Assisted suicide makes for bad law and bad medicine. It is dangerous public policy that negatively impacts everyone and profoundly changes medicine’s role in society. Performing assisted suicides damages the physician-patient relationship and violates our calling to heal.
Many medical groups globally and in the United States reject assisted suicide. The World Medical Association (WMA), for example, recently announced its continuing firm opposition, writing “utmost respect has to be maintained for human life.” The WMA reached this conclusion after holding consultative conferences around the world, and states that the WMA position “is in accord with the views of most physicians worldwide.”
Domestically, groups including the American Medical Association, the National Hospice and Palliative Care Association, and the American College of Physicians, all oppose assisted suicide.

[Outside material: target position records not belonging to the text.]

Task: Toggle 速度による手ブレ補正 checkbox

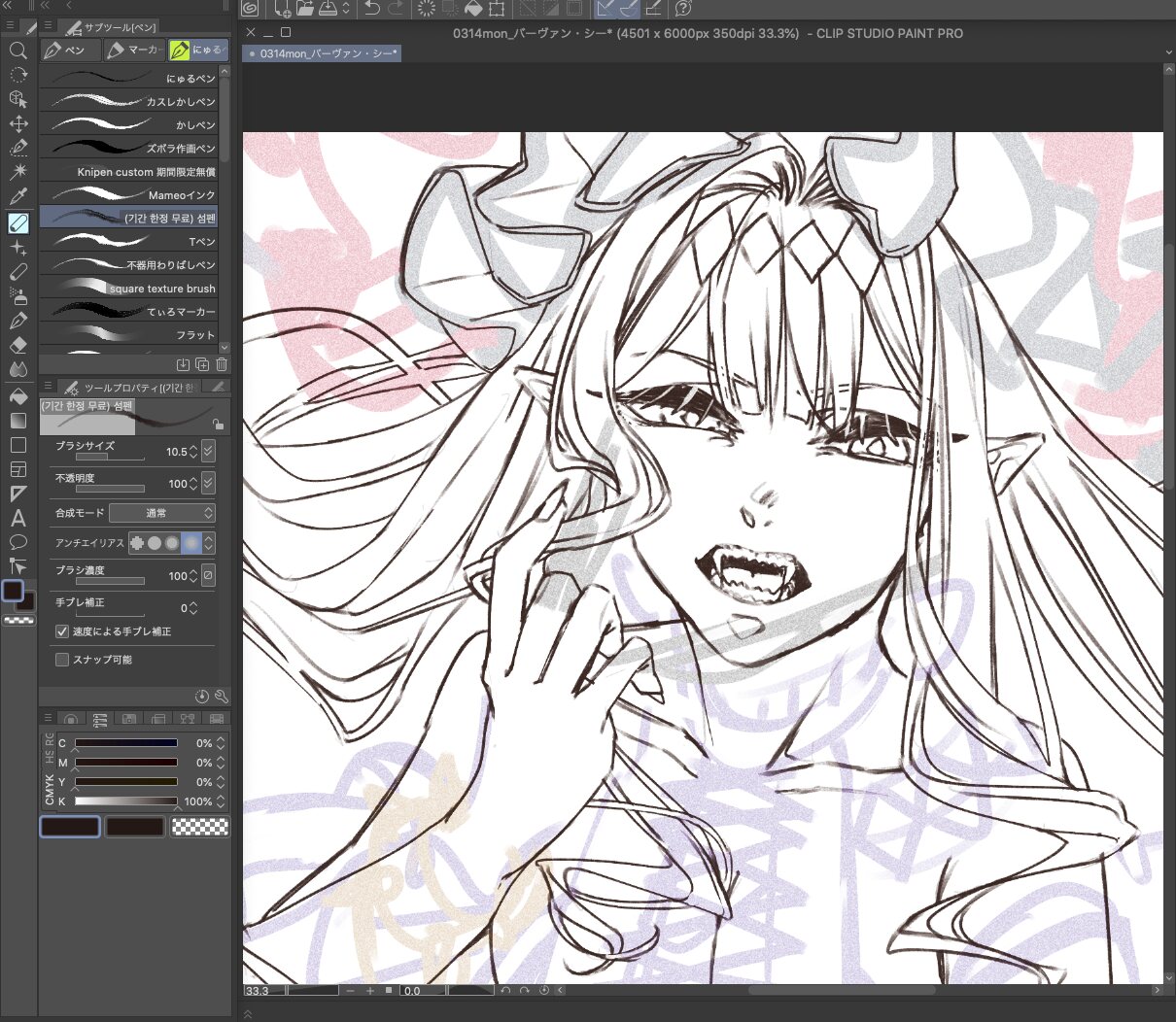Action: (x=62, y=631)
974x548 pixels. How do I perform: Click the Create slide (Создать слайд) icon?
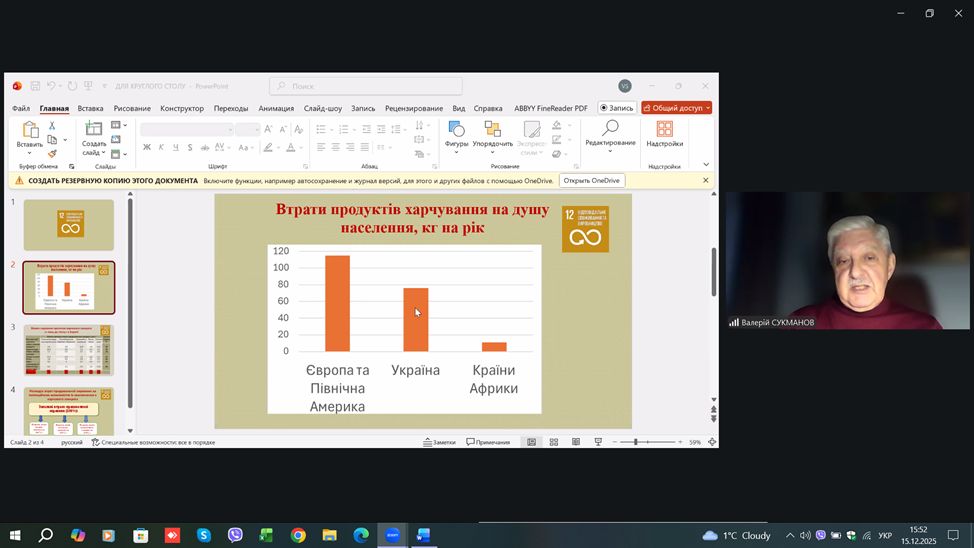[x=94, y=130]
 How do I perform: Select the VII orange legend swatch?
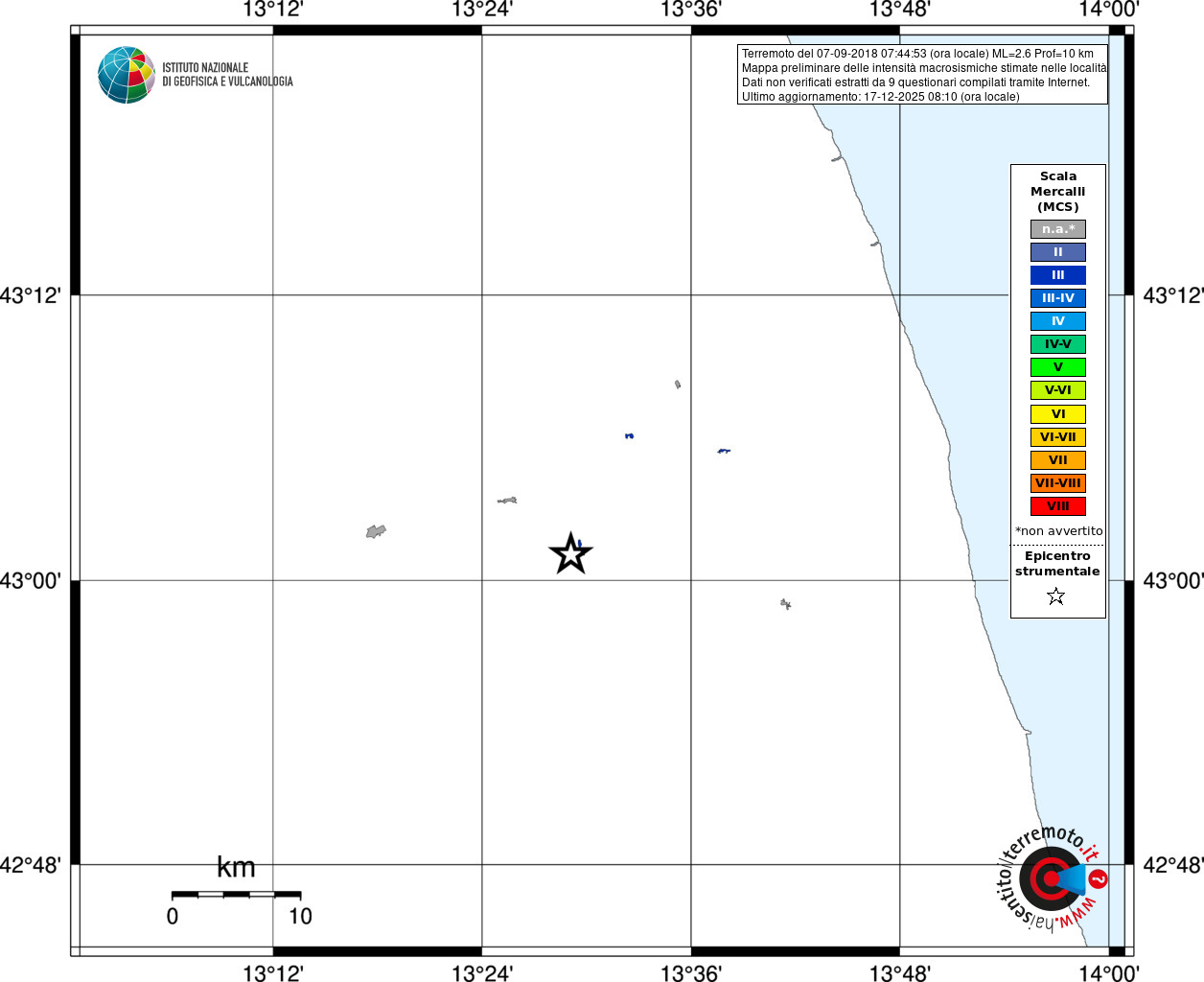[1058, 460]
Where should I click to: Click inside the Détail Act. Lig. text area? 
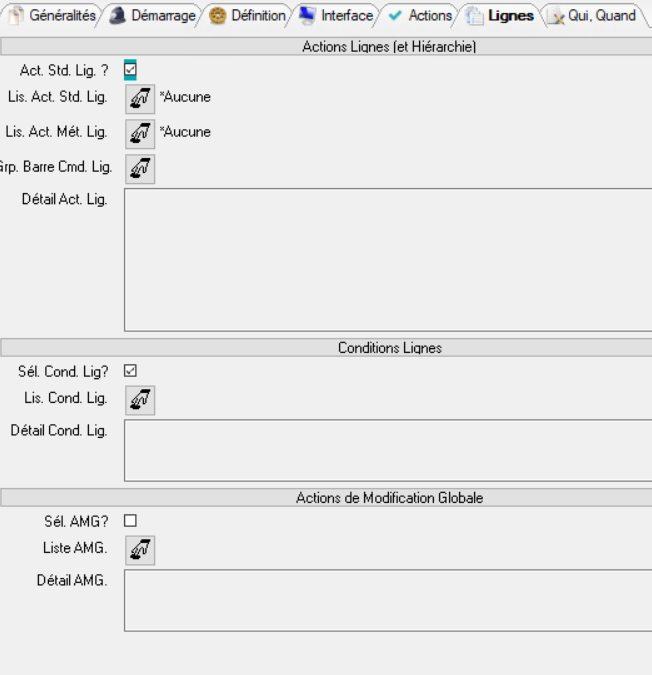pos(387,259)
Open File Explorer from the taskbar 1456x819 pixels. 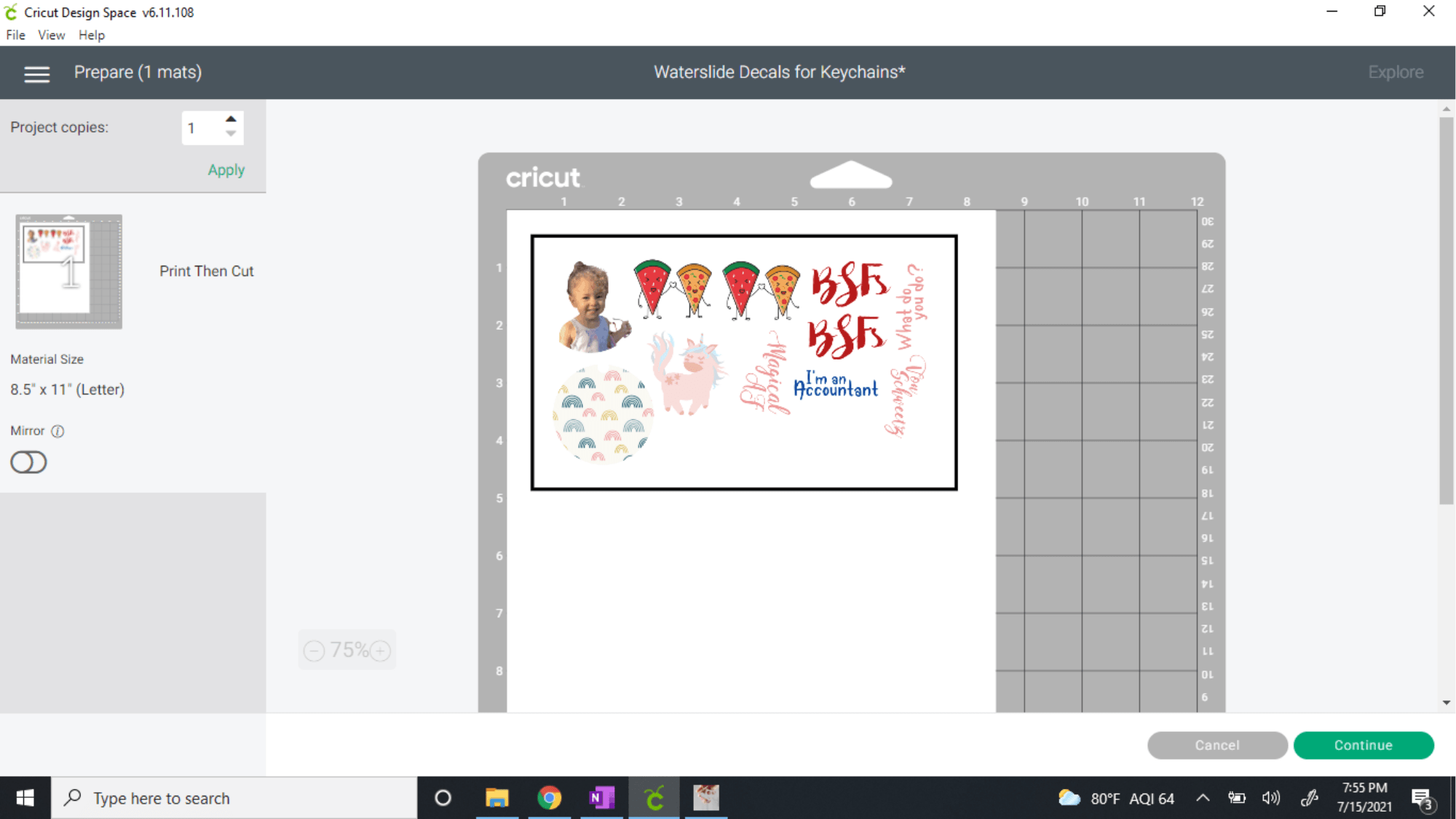[x=496, y=798]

The American Medical Association concisely states that “Physician-assisted suicide is fundamentally incompatible with the physician’s role as healer, would be difficult or impossible to control, and would pose serious societal risks.”
As part of my training, like many other physicians, I took the Hippocratic Oath seriously, promising “to do no harm.” Assisting a patient in procuring lethal drugs so he or she can commit suicide assuredly goes against that promise. Doctors should always offer healing and comfort to the sick, not a prescription for a lethal dose of barbiturates. Physicians who are willing to be an agent in their patients’ demise will not be trusted, and everyone will lose out.
Assisted-suicide laws require a physician’s prognosis of six months or less to live, but it isn’t realistic or fair to expect doctors to accurately predict a person’s lifespan when prognosticating is one of the most difficult tasks we face as physicians. Unless patients are within days of dying, it’s nearly impossible to provide an accurate prognosis for any particular individual.
In Oregon, where assisted suicide was first legalized, patients have lived years after receiving but not using a lethal prescription. Tragically, we will never know how many who have prematurely ended their own lives based on a doctor’s educated best guess could have gone on to live much longer.
These policies are impossible to control because the supposed safeguards are ineffective. There is generally no requirement for psychiatric evaluation in these laws and one study showed that, in Oregon, some patients who were depressed received lethal drugs. There is no requirement for an impartial witness to observe whether the patient’s ingestion of the lethal drugs was in fact voluntary.
And medical records are also falsified because assisted suicide is not listed as the cause of death on the death certificate, but rather as an “underlying condition.” For all of these reasons and many more, assisted suicide has proven to be a practice for which there is little regulation or accountability.
Assisted suicide also allows physicians to discriminate against some of their most vulnerable patients. Ordinarily, if someone indicates that they want or intend to commit suicide, health professionals respond with crisis intervention. But not if the person is diagnosed with a terminal illness in a place where assisted suicide is legal. In these states, certain individuals suffering from suicidal ideation no longer receive the protection of suicide prevention services and can be encouraged toward death.
Considering the many dangers inherent with assisted suicide, it is not surprising that most physicians in the United States have not been eager to participate, even when the practice is legal. In 2017, Washington, D.C., legalized assisted suicide and required that doctors who wanted to perform assisted suicides register with the city. A year after the passage of the law, only two out of more than 11,000 practicing doctors in the area had registered for the program.
Most of us go into medicine because we want to save lives and provide appropriate, compassionate care to the sick and dying. Assisted suicide does not accomplish this; instead, it puts a great many who deserve our protection at risk for deadly harm.
• Frederick J. White, a physician, is a Louisiana delegate to the American Medical Association and is an associate member of the World Medical Association.